In his proposal, currencies in circulation today would be convertible into Ikon units, and Ikon units will be convertible into bundles of shares, thereby providing money an anchor to the real economy that can be understood and monitored. Each currency would continue to circulate, but they would be defined to be fixed in terms of the Ikon’s diversified portfolio of claims on real assets. In practice, it is suggested that public and business trust in the Ikon’s maintenance monetary value would result in low demand for actual convertibility to shares.

These fixed values would be actively maintained by a currency board that operates much like the Hong Kong Monetary Authority which buys and sells HKD against USD within narrow margins. In this case, a board hosted by IMF or BIS would regulate the supply of Ikons by passively selling/redeeming shares on demand.

Participating central banks would hold Ikon accounts with the currency board which would sell/redeem Ikons for eligible assets such as government debt securities at the market value of the Ikon. Each central bank would remain free to suspend their membership in the Ikon system, and while outside they may revise their exchange rate relative to the Ikon and all other currencies.

The transition

Pringle outlines potential transition to an Ikon Monetary Standard Unit of Account in the following five steps:

1. In collaboration with BIS and the IMF participating central banks manage their exchange rates within increasingly narrow ranges to establish stability of expectations amongst households, companies, financial institutions and governments.

2. Participating central banks agree on a common temporary anchor for their currencies, which could take the form of targeting a common price measure or basket of commodities, or even gold alone.

3. Bank assets within all currency zones are converted into (redefined as) investments in securities held by mutual funds, i.e. as direct investments in the real economy. Liabilities become shares, wherein risks are borne by the investor (depositor). Since bank deposits would now be claims on the portfolio of assets held by each bank, depositors would earn a return tied to the performance of the portfolio.
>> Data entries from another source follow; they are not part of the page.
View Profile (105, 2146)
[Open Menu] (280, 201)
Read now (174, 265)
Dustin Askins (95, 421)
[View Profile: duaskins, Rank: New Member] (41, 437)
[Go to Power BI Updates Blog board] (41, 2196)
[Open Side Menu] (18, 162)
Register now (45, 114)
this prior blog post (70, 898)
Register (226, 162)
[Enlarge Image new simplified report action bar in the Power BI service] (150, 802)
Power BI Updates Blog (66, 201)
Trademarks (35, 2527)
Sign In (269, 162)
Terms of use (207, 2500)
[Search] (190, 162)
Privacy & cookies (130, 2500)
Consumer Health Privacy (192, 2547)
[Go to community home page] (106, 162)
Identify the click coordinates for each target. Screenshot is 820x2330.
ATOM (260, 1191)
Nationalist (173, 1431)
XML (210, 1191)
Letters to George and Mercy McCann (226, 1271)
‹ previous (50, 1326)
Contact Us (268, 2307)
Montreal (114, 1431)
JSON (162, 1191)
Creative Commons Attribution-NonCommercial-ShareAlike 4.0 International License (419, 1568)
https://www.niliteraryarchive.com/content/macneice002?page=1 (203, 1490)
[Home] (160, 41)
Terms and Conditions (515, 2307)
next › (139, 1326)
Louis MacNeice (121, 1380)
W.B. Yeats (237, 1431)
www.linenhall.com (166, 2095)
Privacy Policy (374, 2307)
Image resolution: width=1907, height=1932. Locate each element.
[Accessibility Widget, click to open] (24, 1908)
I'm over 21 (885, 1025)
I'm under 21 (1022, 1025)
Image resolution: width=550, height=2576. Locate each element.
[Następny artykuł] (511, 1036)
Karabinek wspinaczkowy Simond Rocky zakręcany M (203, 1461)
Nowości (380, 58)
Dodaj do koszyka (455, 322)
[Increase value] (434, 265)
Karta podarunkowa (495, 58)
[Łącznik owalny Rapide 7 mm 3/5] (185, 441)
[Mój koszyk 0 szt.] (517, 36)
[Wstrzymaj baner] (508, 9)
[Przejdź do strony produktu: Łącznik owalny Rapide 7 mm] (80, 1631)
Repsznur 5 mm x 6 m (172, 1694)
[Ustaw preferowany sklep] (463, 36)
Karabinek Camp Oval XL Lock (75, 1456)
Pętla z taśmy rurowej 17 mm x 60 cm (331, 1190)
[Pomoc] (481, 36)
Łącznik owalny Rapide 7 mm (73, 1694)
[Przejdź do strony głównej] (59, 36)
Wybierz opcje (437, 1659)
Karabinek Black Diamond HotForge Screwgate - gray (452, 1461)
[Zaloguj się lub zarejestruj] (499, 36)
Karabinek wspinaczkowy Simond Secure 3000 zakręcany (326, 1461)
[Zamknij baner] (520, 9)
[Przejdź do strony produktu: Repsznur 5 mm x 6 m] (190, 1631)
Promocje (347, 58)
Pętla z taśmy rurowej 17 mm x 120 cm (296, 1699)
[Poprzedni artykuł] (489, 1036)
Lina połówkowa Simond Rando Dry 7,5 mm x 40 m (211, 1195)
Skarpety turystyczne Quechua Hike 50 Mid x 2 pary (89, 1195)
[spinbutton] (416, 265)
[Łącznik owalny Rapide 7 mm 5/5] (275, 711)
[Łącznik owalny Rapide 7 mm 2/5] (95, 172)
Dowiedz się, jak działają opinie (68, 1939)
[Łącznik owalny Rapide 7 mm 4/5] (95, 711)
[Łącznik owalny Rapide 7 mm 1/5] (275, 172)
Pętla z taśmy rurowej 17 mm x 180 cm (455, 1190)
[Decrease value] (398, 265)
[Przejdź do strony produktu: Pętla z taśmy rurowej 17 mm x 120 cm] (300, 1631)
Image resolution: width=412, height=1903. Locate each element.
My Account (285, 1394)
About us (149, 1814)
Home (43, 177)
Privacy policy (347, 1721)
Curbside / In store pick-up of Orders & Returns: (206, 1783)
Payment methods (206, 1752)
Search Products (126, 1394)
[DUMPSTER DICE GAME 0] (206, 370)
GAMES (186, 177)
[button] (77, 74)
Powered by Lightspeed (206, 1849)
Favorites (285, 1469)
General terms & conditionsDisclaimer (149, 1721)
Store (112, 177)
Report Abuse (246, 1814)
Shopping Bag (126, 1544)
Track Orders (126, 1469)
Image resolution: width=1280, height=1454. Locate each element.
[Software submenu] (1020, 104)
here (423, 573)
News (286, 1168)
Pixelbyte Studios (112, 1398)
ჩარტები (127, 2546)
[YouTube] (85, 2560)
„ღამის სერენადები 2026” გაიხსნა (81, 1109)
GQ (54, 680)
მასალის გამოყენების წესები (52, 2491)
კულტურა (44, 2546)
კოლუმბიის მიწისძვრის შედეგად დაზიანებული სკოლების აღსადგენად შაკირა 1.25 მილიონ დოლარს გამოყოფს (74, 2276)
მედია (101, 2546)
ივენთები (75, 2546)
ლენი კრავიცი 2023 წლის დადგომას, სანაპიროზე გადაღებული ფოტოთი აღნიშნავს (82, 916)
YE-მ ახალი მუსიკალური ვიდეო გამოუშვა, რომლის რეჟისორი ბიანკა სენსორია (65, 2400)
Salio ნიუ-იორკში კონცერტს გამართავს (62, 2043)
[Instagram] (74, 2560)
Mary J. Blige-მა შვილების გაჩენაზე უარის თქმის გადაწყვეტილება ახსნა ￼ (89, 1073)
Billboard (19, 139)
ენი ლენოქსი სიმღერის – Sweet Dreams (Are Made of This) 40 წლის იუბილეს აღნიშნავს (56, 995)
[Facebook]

Making payments from such an account would require the transfer of a varying amount of units, depending on the value of the fund at the time (as with money market funds).

4. The temporary anchor is replaced by an agreement under an international treaty, which defines the Ikon’s globally diversified basket of tradable equity claims on real assets in the recognized exchanges of the global economy, based upon existing information systems in place at each exchange. The treaty would include a regulatory structure to ensure full transparency of assets held by mutual funds.

5. Potentially, as part of the treaty, banks would simply be redefined as consultancies or marketing firms selling a diversity of mutual funds registered as Ikon (real property funds; private equity funds; commercial paper funds; residual mortgage funds; small and medium enterprise funds; inflation-indexed funds). Banks would compete with each other, and depositors select the portfolios in which they wish to invest, from the range of options. Managers of these funds would be compensated with a percentage of the fund’s assets. Brokers would not be able to take positions as principals in the trading activities. Cash would be accessed through cash mutual funds that only hold cash assets — in effect, balances at the central bank.